Public Sector: No quick fix for reputational crises

The crisis engulfing the Government provides a valuable lesson in how PR professionals need to effectively respond to repair damaged reputations.

Some of today's best local authorities once suffered from poor reputations but, through a careful process of repair and reform, turned themselves around and have since emerged as top performing councils. This happened to both Derbyshire in the 1980s and Hammersmith & Fulham in the 1990s. Both are now highly rated four-star councils.

Local government PR professionals have an integral role to play in helping to restore credibility and fix damaged reputations. They need to think strategically on the major campaigns that shift perceptions and maintain a rigorous focus on demonstrating customer care and community engagement.

This was the key message that came out of the recent LGComms report on the role of senior PR professionals in local authorities.

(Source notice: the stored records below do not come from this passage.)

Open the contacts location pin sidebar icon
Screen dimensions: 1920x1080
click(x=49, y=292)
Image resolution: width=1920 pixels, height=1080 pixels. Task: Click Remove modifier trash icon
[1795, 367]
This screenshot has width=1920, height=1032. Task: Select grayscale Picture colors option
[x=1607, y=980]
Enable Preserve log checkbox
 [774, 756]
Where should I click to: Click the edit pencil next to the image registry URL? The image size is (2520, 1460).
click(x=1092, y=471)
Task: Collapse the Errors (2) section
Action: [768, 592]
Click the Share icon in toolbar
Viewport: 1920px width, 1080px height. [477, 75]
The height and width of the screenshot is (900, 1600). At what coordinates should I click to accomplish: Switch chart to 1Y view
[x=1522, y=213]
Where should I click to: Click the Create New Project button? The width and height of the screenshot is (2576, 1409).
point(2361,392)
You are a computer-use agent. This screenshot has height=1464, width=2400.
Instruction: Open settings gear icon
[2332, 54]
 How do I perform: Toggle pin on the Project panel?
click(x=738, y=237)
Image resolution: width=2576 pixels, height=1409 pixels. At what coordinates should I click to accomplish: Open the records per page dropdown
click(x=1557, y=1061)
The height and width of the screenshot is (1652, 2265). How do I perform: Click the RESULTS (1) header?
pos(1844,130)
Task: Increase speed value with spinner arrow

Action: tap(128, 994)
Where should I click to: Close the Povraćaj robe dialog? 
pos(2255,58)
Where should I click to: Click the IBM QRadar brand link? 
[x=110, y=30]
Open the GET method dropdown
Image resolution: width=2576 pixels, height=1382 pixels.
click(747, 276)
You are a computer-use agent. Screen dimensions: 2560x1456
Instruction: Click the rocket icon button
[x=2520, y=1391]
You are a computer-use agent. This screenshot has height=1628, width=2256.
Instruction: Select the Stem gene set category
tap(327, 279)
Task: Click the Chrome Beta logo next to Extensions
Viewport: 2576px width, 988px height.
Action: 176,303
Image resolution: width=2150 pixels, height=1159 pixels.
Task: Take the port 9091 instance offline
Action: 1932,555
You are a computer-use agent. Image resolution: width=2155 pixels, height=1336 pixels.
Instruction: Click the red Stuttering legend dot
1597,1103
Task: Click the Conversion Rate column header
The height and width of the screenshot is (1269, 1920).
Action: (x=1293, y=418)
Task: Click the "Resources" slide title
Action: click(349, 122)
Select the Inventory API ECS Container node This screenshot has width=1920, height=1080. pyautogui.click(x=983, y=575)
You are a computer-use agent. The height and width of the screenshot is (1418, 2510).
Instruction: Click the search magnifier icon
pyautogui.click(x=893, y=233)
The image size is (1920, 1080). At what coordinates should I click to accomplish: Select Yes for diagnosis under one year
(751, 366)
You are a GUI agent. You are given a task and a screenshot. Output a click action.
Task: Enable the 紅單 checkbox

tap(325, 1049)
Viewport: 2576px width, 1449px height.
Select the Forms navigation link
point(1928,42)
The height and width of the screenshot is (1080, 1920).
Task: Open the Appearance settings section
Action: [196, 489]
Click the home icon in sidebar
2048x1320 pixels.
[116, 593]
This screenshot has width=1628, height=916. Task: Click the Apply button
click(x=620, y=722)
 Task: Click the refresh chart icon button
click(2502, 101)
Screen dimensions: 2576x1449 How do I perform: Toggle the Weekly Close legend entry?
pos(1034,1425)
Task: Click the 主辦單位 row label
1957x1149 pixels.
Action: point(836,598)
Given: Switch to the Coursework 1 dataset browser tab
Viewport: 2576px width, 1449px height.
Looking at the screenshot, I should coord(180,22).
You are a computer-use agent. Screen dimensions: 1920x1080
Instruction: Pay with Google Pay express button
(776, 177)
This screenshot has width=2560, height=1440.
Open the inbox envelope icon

They need to focus on and realise the impact of three key areas. First, rebuilding reputation is a long-term process and is measured in inches, not miles. It can take thousands of inches to return to a position of credibility.

Second, they need to focus on issues that demonstrate character or value, such as strong leadership, while demanding integrity and dealing in tangible benefits for local people.

Third, they must not let the organisation forget the mistakes it made and the price for putting them right.

This process happened to the Labour Party in the 1990s and the Conservatives more recently over the past ten years.

Comms activity takes time to shape perceptions and detoxifying a brand is a long-term operation that can take a decade or more. PROs have a duty to stop reputation damage at the earliest opportunity by ensuring organisations face up to facts.

Only once this is done can they start out on the road to repair and return to a position of trust, credibility and integrity.